## BEGIN DATASET ROWS

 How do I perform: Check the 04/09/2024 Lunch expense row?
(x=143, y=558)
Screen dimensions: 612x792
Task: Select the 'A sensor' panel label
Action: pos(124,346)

## END DATASET ROWS

*SHORT PROBLEM*: Copy out the listing above, swapping "expense" for "cost" wherever it appears and keeping everything else the same.

*ANSWER TO THIS TASK*:
 How do I perform: Check the 04/09/2024 Lunch cost row?
(x=143, y=558)
Screen dimensions: 612x792
Task: Select the 'A sensor' panel label
Action: pos(124,346)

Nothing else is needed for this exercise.